John S. Tyhurst

John Tyhurst is currently a visiting professor at the University of Ottawa Faculty of Law, Common Law Section (English), where he teaches competition law. He practiced civil litigation, including competition law, at the Department of Justice in Ottawa for over thirty-two years. Born in Montreal and raised in Vancouver, he completed his BA in economics at the University of British Columbia, his LLB at the University of Toronto, and his LLM at McGill University as a recipient of a Duff-Rinfret Scholarship. He articled in Vancouver and then moved to Ottawa to practice with a consumer organization that intervened before various regulatory tribunals, including the CRTC and CITT. He participated in the process that led to watershed amendments to Canadian competition legislation in 1986. He then joined the Department of Justice, providing advice and litigation support to the Competition Bureau at the Departmental Legal Services Unit, where he practiced for ten years. During that period, he prosecuted criminal price fixing and bid-rigging cases, and appeared before the Competition Tribunal in civil merger, abuse of dominance, and vertical restraints cases as well as before the Federal Court of Appeal and Supreme Court of Canada.

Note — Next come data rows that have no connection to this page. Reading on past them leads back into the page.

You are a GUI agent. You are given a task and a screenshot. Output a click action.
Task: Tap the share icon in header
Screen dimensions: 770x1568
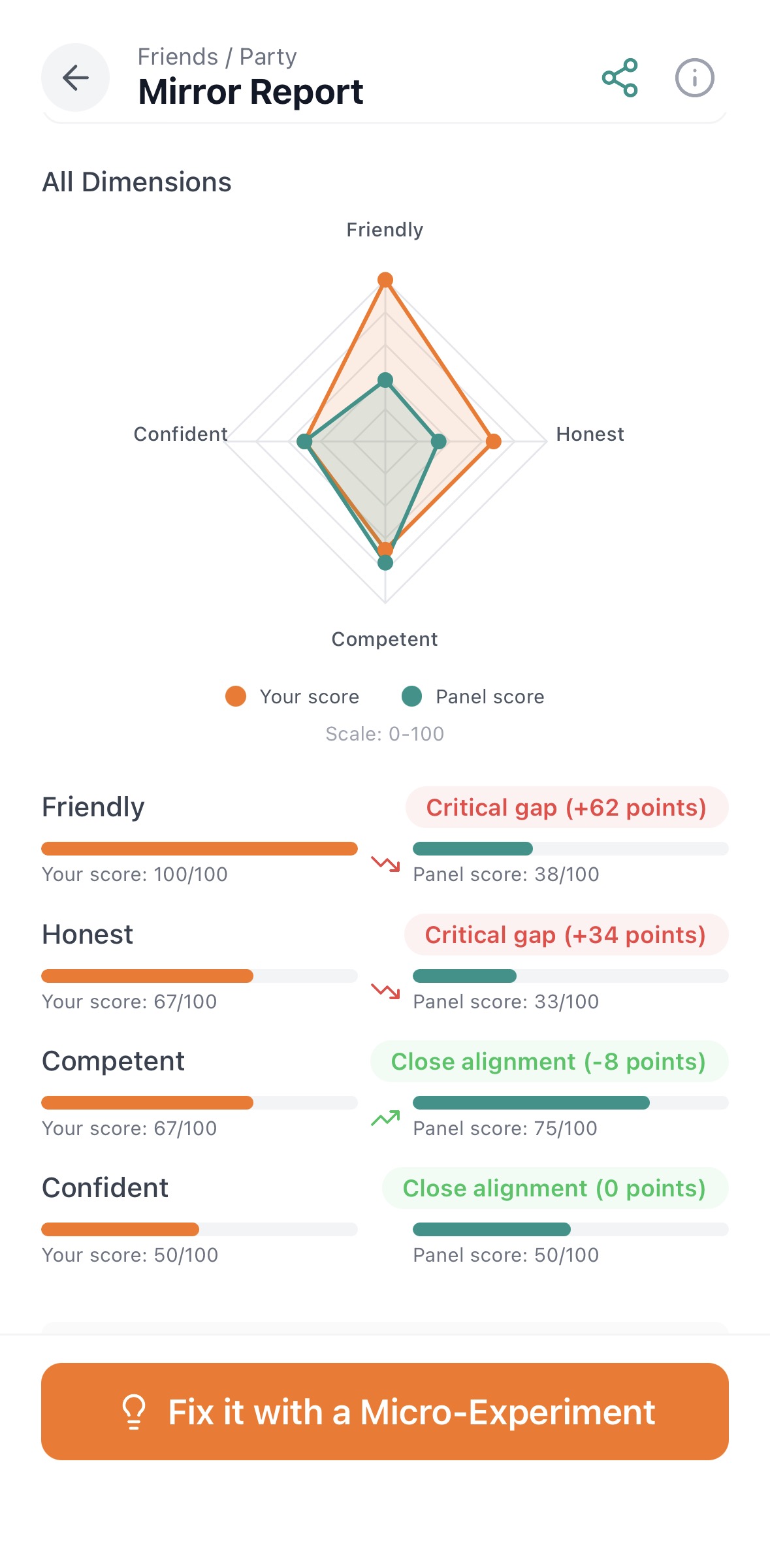[x=619, y=78]
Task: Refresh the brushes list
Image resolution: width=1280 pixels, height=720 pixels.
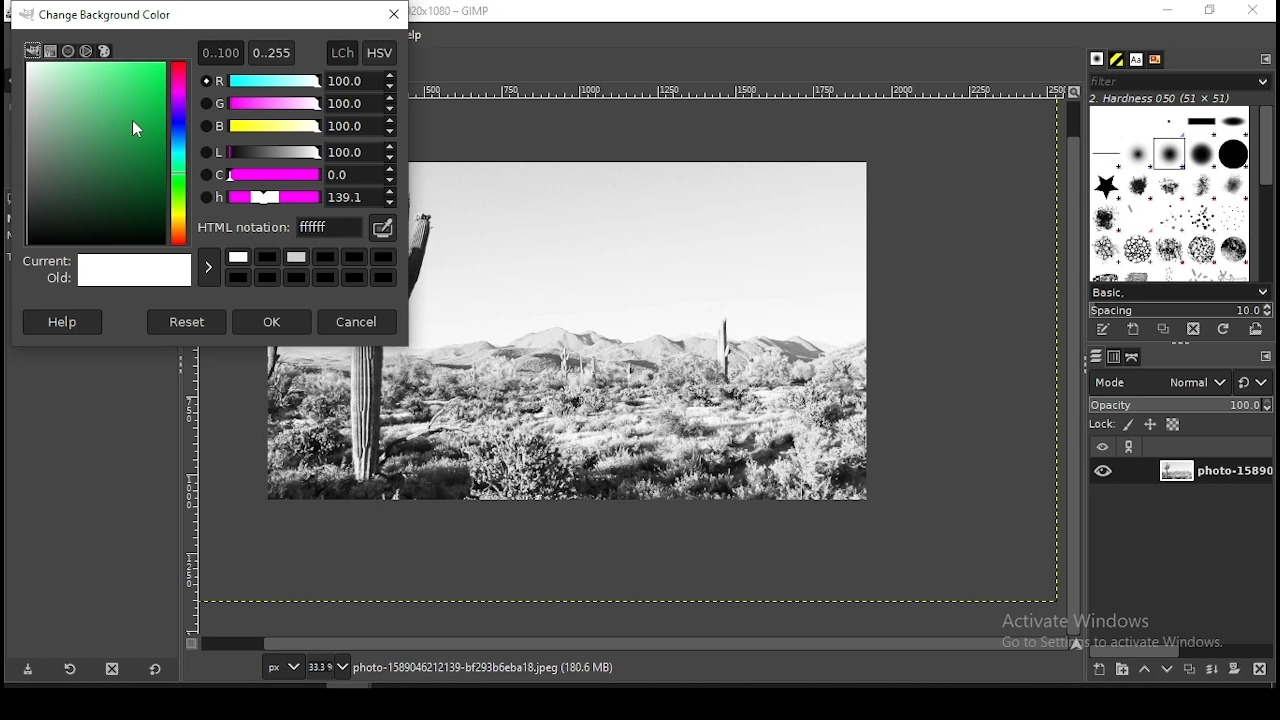Action: pyautogui.click(x=1224, y=330)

He moved to the Civil Litigation Section in 1997 to work on the first NAFTA Chapter 11 investor-state proceeding, and thereafter practiced a broad range of civil litigation, including trade, telecommunications, judicial review, and Indigenous law. He was a member of Department of Justice’s Supreme Court Practice Group, and appeared before the Supreme Court in competition law, tort, and Indigenous law cases. He appeared before other appellate courts, including the Federal and Ontario courts of appeal and conducted civil trials, arbitrations, and interventions as counsel for the Attorney General of Canada. In 2020 he was awarded the J Edward (Ted) Thompson, QC award for excellence in trial advocacy.